Instructions to follow:
Using the records below, give again exactly the lines from the line that contains "Screen dimensions: 1024x555" through the line that contains "Task: Click the File a complaint button", both ends included, and only those.

Entries provided:
┄┄┄┄┄┄

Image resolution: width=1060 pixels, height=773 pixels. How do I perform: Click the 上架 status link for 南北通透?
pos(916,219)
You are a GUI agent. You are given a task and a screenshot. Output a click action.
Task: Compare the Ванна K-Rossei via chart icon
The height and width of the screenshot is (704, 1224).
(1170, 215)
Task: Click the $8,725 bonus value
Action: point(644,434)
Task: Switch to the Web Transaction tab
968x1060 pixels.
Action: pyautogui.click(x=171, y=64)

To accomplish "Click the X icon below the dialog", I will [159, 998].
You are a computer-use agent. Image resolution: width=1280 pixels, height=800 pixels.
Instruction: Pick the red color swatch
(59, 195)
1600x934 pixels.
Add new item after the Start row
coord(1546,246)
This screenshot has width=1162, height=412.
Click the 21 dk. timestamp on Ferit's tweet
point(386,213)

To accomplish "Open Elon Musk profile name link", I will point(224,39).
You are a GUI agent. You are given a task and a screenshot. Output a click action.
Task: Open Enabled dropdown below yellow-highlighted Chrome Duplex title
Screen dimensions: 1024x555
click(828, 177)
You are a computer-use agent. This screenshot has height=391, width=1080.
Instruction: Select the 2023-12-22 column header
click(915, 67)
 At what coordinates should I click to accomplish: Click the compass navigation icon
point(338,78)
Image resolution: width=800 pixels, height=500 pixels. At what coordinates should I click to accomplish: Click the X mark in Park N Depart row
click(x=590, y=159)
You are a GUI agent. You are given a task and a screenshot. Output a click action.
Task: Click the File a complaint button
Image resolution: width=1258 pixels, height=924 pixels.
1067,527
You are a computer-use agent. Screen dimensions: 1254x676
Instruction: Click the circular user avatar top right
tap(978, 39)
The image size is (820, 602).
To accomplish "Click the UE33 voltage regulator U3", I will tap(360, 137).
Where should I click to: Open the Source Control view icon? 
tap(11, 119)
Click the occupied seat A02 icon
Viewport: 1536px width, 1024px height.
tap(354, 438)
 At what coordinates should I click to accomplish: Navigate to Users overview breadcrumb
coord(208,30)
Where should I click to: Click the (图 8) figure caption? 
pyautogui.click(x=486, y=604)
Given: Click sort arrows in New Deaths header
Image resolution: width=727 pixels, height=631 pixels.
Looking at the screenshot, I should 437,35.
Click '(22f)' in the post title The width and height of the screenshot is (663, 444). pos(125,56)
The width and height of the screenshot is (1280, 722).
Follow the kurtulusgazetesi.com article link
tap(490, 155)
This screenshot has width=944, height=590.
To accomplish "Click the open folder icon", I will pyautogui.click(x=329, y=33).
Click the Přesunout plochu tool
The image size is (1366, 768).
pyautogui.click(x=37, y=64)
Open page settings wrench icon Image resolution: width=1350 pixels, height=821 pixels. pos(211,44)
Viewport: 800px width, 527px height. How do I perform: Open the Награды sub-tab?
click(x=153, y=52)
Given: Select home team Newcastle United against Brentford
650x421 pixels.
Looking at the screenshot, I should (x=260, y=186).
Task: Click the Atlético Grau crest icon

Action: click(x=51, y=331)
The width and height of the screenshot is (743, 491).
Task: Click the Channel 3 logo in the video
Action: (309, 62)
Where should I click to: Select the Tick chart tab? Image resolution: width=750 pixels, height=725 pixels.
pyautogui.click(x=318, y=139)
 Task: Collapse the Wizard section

┄┄┄┄┄┄

Result for this exercise:
Screen dimensions: 1024x555
click(828, 177)
You are a computer-use agent. This screenshot has height=391, width=1080.
Instruction: Select the 2023-12-22 column header
click(915, 67)
 At what coordinates should I click to accomplish: Click the compass navigation icon
point(338,78)
Image resolution: width=800 pixels, height=500 pixels. At what coordinates should I click to accomplish: Click the X mark in Park N Depart row
click(x=590, y=159)
You are a GUI agent. You are given a task and a screenshot. Output a click action.
Task: Click the File a complaint button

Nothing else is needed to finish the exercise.